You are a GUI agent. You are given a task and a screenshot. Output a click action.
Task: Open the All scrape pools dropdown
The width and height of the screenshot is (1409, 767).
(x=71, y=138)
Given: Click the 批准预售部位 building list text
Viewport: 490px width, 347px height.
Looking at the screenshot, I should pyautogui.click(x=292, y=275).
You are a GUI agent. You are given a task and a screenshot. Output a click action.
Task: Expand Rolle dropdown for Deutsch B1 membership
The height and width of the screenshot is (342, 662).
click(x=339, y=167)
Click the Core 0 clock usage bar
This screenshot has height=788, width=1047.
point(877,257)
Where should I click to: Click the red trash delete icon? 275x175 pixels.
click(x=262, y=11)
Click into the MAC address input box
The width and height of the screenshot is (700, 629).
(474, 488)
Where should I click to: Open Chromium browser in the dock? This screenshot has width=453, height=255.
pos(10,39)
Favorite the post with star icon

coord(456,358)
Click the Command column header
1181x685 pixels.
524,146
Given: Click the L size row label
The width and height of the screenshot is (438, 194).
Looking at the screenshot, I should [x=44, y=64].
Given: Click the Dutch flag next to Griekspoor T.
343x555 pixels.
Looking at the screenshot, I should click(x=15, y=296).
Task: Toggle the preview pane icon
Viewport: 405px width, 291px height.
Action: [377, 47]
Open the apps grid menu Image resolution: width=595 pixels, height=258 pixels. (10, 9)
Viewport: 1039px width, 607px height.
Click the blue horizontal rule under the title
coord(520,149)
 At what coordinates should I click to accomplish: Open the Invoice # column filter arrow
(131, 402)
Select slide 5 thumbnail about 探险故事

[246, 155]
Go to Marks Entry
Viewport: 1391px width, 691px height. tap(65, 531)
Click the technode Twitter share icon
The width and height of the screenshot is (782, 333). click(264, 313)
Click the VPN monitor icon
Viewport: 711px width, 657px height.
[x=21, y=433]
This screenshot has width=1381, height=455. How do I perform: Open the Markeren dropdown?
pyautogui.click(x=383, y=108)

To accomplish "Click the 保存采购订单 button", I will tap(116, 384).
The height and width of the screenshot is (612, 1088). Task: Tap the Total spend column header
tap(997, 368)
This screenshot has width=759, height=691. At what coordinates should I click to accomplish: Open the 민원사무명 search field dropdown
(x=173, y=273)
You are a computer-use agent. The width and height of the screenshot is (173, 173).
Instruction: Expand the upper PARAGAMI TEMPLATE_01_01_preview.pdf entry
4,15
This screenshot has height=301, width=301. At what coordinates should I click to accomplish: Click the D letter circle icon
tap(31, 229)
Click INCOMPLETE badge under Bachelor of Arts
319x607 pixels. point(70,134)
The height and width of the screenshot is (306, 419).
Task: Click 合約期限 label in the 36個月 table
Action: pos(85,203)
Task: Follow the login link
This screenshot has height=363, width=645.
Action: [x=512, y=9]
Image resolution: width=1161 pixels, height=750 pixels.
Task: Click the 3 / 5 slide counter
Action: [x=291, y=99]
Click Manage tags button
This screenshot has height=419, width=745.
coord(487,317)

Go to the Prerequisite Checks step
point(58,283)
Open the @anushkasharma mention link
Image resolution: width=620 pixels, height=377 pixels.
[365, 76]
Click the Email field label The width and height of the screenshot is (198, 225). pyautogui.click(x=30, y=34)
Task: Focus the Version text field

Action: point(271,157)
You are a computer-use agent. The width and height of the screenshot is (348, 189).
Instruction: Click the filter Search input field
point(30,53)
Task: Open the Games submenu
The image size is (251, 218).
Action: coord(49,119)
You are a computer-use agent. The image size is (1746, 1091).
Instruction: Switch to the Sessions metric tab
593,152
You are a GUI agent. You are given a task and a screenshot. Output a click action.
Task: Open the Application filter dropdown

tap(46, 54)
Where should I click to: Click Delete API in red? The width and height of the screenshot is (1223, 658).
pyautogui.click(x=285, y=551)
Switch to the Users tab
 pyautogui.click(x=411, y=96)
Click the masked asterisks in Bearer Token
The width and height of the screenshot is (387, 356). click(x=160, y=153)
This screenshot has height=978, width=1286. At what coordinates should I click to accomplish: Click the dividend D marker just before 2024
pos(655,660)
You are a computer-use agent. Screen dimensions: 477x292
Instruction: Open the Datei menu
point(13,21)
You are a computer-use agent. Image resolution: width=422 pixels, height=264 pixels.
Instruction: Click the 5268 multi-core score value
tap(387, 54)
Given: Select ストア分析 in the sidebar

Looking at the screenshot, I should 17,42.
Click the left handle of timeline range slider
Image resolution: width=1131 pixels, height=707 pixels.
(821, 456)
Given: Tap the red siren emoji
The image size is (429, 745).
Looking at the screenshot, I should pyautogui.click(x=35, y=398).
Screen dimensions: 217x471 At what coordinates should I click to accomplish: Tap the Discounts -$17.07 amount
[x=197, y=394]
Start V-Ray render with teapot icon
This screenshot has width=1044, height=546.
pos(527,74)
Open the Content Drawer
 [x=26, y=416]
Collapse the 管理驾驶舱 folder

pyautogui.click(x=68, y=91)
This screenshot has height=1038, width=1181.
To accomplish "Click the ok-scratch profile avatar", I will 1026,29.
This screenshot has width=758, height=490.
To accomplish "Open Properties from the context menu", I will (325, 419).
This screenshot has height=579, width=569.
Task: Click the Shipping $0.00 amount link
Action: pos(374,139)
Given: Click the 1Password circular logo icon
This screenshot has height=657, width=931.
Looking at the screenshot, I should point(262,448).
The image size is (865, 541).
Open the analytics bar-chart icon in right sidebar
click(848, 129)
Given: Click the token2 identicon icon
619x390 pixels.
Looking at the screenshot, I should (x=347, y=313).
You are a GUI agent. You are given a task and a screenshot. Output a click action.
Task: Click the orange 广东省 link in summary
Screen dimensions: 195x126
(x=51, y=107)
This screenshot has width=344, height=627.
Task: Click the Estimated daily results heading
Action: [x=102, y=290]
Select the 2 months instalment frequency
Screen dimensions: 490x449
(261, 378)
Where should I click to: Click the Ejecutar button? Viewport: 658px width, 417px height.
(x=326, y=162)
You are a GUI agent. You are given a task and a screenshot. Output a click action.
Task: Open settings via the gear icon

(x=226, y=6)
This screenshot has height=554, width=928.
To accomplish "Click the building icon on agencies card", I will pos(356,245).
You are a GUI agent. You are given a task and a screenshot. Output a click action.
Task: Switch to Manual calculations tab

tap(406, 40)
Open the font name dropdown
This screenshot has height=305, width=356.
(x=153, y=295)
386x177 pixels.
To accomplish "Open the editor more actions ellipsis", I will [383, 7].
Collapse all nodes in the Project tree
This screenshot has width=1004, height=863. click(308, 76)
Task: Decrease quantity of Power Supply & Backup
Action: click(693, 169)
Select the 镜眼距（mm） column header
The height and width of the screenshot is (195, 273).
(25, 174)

-- EXERCISE BRIEF --
Retype each record, matching it exactly.

-- ANSWER BOX --
You are a GUI agent. You are given a task and a screenshot. Output a click action.
Task: Open the All scrape pools dropdown
The width and height of the screenshot is (1409, 767).
(x=71, y=138)
Given: Click the 批准预售部位 building list text
Viewport: 490px width, 347px height.
Looking at the screenshot, I should pyautogui.click(x=292, y=275).
You are a GUI agent. You are given a task and a screenshot. Output a click action.
Task: Expand Rolle dropdown for Deutsch B1 membership
The height and width of the screenshot is (342, 662).
click(x=339, y=167)
Click the Core 0 clock usage bar
This screenshot has height=788, width=1047.
point(877,257)
Where should I click to: Click the red trash delete icon? 275x175 pixels.
click(x=262, y=11)
Click into the MAC address input box
The width and height of the screenshot is (700, 629).
(474, 488)
Where should I click to: Open Chromium browser in the dock? This screenshot has width=453, height=255.
pos(10,39)
Favorite the post with star icon

coord(456,358)
Click the Command column header
1181x685 pixels.
524,146
Given: Click the L size row label
The width and height of the screenshot is (438, 194).
Looking at the screenshot, I should [x=44, y=64].
Given: Click the Dutch flag next to Griekspoor T.
343x555 pixels.
Looking at the screenshot, I should click(x=15, y=296).
Task: Toggle the preview pane icon
Viewport: 405px width, 291px height.
Action: [377, 47]
Open the apps grid menu Image resolution: width=595 pixels, height=258 pixels. (10, 9)
Viewport: 1039px width, 607px height.
Click the blue horizontal rule under the title
coord(520,149)
 At what coordinates should I click to accomplish: Open the Invoice # column filter arrow
(131, 402)
Select slide 5 thumbnail about 探险故事

[246, 155]
Go to Marks Entry
Viewport: 1391px width, 691px height. tap(65, 531)
Click the technode Twitter share icon
The width and height of the screenshot is (782, 333). click(264, 313)
Click the VPN monitor icon
Viewport: 711px width, 657px height.
[x=21, y=433]
This screenshot has width=1381, height=455. How do I perform: Open the Markeren dropdown?
pyautogui.click(x=383, y=108)

To accomplish "Click the 保存采购订单 button", I will tap(116, 384).
The height and width of the screenshot is (612, 1088). Task: Tap the Total spend column header
tap(997, 368)
This screenshot has width=759, height=691. At what coordinates should I click to accomplish: Open the 민원사무명 search field dropdown
(x=173, y=273)
You are a computer-use agent. The width and height of the screenshot is (173, 173).
Instruction: Expand the upper PARAGAMI TEMPLATE_01_01_preview.pdf entry
4,15
This screenshot has height=301, width=301. At what coordinates should I click to accomplish: Click the D letter circle icon
tap(31, 229)
Click INCOMPLETE badge under Bachelor of Arts
319x607 pixels. point(70,134)
The height and width of the screenshot is (306, 419).
Task: Click 合約期限 label in the 36個月 table
Action: pos(85,203)
Task: Follow the login link
This screenshot has height=363, width=645.
Action: [x=512, y=9]
Image resolution: width=1161 pixels, height=750 pixels.
Task: Click the 3 / 5 slide counter
Action: [x=291, y=99]
Click Manage tags button
This screenshot has height=419, width=745.
coord(487,317)

Go to the Prerequisite Checks step
point(58,283)
Open the @anushkasharma mention link
Image resolution: width=620 pixels, height=377 pixels.
[365, 76]
Click the Email field label The width and height of the screenshot is (198, 225). pyautogui.click(x=30, y=34)
Task: Focus the Version text field

Action: point(271,157)
You are a computer-use agent. The width and height of the screenshot is (348, 189).
Instruction: Click the filter Search input field
point(30,53)
Task: Open the Games submenu
The image size is (251, 218).
Action: coord(49,119)
You are a computer-use agent. The image size is (1746, 1091).
Instruction: Switch to the Sessions metric tab
593,152
You are a GUI agent. You are given a task and a screenshot. Output a click action.
Task: Open the Application filter dropdown

tap(46, 54)
Where should I click to: Click Delete API in red? The width and height of the screenshot is (1223, 658).
pyautogui.click(x=285, y=551)
Switch to the Users tab
 pyautogui.click(x=411, y=96)
Click the masked asterisks in Bearer Token
The width and height of the screenshot is (387, 356). click(x=160, y=153)
This screenshot has height=978, width=1286. At what coordinates should I click to accomplish: Click the dividend D marker just before 2024
pos(655,660)
You are a computer-use agent. Screen dimensions: 477x292
Instruction: Open the Datei menu
point(13,21)
You are a computer-use agent. Image resolution: width=422 pixels, height=264 pixels.
Instruction: Click the 5268 multi-core score value
tap(387, 54)
Given: Select ストア分析 in the sidebar

Looking at the screenshot, I should 17,42.
Click the left handle of timeline range slider
Image resolution: width=1131 pixels, height=707 pixels.
(821, 456)
Given: Tap the red siren emoji
The image size is (429, 745).
Looking at the screenshot, I should pyautogui.click(x=35, y=398).
Screen dimensions: 217x471 At what coordinates should I click to accomplish: Tap the Discounts -$17.07 amount
[x=197, y=394]
Start V-Ray render with teapot icon
This screenshot has width=1044, height=546.
pos(527,74)
Open the Content Drawer
 [x=26, y=416]
Collapse the 管理驾驶舱 folder

pyautogui.click(x=68, y=91)
This screenshot has height=1038, width=1181.
To accomplish "Click the ok-scratch profile avatar", I will 1026,29.
This screenshot has width=758, height=490.
To accomplish "Open Properties from the context menu", I will (325, 419).
This screenshot has height=579, width=569.
Task: Click the Shipping $0.00 amount link
Action: pos(374,139)
Given: Click the 1Password circular logo icon
This screenshot has height=657, width=931.
Looking at the screenshot, I should point(262,448).
The image size is (865, 541).
Open the analytics bar-chart icon in right sidebar
click(848, 129)
Given: Click the token2 identicon icon
619x390 pixels.
Looking at the screenshot, I should (x=347, y=313).
You are a GUI agent. You are given a task and a screenshot. Output a click action.
Task: Click the orange 广东省 link in summary
Screen dimensions: 195x126
(x=51, y=107)
This screenshot has width=344, height=627.
Task: Click the Estimated daily results heading
Action: [x=102, y=290]
Select the 2 months instalment frequency
Screen dimensions: 490x449
(261, 378)
Where should I click to: Click the Ejecutar button? Viewport: 658px width, 417px height.
(x=326, y=162)
You are a GUI agent. You are given a task and a screenshot. Output a click action.
Task: Open settings via the gear icon

(x=226, y=6)
This screenshot has height=554, width=928.
To accomplish "Click the building icon on agencies card", I will pos(356,245).
You are a GUI agent. You are given a task and a screenshot. Output a click action.
Task: Switch to Manual calculations tab

tap(406, 40)
Open the font name dropdown
This screenshot has height=305, width=356.
(x=153, y=295)
386x177 pixels.
To accomplish "Open the editor more actions ellipsis", I will [383, 7].
Collapse all nodes in the Project tree
This screenshot has width=1004, height=863. click(308, 76)
Task: Decrease quantity of Power Supply & Backup
Action: click(693, 169)
Select the 镜眼距（mm） column header
The height and width of the screenshot is (195, 273).
(25, 174)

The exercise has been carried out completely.